Guys, I signed up to run three marathons in five weeks. I'm not sure if it sounds better if I say three in three months but it doesn't change the timeline either way.
That actually sounds exactly like me. Biting off more than I can chew.
Then I started having anxiety about training for them. What do I do? How do I get enough mileage on my legs? Should I drop them and just run a 50? I mean, that's kind of what I want to be doing but I'm too afraid I'll break my running again. But maybe I just want to run a 50 because I KNOW i can train for that and finish but I don't KNOW that I can train for a marathon and get fast(er).
This still sounds like me, right?
Then I decided that what I should do is use a 50 mile plan to train for these races because I'll get used to running a lot of miles, recovering, repeat. What could go wrong?
Yep. Seems like Liz Logic. I'm committed to this course of action.

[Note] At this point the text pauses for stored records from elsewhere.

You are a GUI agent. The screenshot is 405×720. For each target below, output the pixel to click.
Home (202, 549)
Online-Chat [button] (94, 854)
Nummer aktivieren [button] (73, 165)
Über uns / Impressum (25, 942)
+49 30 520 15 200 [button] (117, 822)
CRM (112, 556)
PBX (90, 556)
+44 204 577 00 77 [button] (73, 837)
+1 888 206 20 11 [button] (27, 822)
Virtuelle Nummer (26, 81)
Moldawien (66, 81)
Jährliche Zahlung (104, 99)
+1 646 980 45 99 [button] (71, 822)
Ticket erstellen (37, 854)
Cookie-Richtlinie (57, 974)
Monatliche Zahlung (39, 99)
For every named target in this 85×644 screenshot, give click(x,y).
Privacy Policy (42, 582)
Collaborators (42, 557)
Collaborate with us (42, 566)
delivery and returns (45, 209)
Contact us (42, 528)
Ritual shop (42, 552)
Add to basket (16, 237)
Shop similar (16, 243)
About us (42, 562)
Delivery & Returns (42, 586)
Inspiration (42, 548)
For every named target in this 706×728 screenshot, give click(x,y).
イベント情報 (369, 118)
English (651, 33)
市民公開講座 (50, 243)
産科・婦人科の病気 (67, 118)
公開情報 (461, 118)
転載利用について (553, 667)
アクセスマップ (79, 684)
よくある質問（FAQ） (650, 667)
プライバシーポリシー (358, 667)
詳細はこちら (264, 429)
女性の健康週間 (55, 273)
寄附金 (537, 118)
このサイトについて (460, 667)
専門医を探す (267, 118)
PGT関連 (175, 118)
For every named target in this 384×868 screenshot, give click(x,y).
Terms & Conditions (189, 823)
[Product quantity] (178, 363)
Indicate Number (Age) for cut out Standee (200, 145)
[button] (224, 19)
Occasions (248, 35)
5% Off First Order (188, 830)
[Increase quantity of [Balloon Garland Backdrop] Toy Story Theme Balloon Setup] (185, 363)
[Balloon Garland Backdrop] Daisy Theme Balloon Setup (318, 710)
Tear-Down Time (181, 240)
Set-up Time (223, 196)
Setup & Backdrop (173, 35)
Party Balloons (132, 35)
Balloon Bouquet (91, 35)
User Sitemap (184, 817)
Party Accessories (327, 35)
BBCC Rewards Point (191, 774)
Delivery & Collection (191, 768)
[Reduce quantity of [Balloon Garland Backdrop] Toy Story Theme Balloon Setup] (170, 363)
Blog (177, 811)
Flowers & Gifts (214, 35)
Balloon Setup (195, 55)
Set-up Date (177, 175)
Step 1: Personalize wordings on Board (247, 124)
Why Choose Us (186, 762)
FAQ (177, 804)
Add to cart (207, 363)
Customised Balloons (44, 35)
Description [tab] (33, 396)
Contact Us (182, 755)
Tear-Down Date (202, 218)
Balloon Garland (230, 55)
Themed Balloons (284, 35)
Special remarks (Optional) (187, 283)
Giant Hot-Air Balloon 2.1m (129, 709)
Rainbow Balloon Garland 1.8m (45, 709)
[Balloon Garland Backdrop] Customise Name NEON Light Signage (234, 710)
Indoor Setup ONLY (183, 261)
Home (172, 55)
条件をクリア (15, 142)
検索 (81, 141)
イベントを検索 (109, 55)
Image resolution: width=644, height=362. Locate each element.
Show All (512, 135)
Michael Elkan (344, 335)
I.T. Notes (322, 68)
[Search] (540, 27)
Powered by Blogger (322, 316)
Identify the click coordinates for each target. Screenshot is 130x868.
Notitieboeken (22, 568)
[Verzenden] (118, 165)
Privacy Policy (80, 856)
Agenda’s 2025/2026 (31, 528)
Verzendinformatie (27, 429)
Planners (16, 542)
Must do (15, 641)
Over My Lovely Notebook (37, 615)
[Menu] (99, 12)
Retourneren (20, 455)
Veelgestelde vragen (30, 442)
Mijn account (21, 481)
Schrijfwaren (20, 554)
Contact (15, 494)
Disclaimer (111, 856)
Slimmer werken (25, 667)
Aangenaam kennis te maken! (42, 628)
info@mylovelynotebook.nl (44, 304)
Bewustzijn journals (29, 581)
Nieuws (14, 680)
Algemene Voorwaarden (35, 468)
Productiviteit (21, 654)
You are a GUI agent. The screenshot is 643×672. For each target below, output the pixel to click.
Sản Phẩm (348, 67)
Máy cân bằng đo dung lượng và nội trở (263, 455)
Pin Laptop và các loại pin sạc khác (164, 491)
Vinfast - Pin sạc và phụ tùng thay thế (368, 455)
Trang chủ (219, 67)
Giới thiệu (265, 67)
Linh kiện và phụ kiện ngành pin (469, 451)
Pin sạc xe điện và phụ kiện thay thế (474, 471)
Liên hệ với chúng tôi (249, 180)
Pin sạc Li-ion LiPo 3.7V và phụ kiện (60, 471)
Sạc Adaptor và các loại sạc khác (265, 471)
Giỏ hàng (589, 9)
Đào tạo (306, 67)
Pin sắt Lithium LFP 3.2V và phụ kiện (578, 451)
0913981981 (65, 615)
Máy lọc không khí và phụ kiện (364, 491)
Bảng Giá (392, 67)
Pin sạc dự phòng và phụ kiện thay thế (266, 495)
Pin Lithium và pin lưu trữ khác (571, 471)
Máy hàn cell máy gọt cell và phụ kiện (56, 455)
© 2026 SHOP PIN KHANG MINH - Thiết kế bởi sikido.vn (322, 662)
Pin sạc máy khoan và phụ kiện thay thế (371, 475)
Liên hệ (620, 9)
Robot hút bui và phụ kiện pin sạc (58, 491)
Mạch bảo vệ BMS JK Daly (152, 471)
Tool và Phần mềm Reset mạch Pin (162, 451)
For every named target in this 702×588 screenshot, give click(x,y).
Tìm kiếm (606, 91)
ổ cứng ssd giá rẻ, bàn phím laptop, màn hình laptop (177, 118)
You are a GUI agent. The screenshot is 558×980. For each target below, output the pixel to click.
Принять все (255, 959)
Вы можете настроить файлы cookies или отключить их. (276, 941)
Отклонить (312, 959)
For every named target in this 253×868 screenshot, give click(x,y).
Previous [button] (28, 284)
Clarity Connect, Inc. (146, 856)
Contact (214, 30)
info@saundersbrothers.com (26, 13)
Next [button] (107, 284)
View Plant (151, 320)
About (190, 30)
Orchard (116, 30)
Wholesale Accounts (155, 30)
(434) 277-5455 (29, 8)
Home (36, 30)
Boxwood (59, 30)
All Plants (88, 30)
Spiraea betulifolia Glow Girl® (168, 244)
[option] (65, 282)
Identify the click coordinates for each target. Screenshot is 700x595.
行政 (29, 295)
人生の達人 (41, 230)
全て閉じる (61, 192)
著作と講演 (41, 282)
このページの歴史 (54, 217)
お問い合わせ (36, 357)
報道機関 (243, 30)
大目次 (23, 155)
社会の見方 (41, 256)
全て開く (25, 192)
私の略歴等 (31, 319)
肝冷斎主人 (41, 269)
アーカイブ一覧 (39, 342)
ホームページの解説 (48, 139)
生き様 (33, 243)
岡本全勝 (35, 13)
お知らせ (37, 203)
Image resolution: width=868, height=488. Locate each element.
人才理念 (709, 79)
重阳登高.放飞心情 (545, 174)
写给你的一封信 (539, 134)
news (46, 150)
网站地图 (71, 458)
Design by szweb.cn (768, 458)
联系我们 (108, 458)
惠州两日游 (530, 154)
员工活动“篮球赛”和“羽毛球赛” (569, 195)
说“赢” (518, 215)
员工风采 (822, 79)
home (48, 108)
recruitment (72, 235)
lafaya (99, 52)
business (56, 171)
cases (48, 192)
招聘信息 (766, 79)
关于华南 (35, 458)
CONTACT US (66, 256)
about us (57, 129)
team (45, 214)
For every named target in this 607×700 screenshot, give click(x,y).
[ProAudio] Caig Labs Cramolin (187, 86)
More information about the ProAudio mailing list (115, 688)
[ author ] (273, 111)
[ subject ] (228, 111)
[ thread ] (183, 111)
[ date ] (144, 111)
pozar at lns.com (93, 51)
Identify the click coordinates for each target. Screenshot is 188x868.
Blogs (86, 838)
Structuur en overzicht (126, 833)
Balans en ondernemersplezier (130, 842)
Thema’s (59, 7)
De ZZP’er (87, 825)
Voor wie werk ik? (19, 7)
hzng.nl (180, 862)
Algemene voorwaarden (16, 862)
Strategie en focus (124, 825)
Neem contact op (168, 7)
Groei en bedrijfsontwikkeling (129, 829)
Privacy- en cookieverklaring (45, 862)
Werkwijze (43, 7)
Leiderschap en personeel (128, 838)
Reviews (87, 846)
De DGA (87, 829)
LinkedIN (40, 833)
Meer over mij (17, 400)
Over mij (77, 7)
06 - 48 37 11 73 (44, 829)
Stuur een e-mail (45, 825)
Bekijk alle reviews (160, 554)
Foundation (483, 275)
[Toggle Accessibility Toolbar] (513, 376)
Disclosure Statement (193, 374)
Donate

Then I volunteered to lead a pace group for my club's last training run before Brooklyn. I'm not social and barely run with my club.
I legit have no idea why I did that.
I also found a track club. I'm planning on doing my speed work with them on Tuesdays. I should start to plug in to my local scene more, right? Which made me decide to start linking up with this other club that does tempo runs through the Lower East Side. They are fast and pretty and I have no business running with them but I think I'm going to try.
It's like I don't even know who I am.
Then my RB signed up for the speed series in Prospect Park that meets every other Wednesday in the summer. This won't fit into my schedule this year but my club does Form Runs there every Wednesday night so I'm going to go to that and meet my RB after she's done racing.
Why am I joining all these strangers doing things?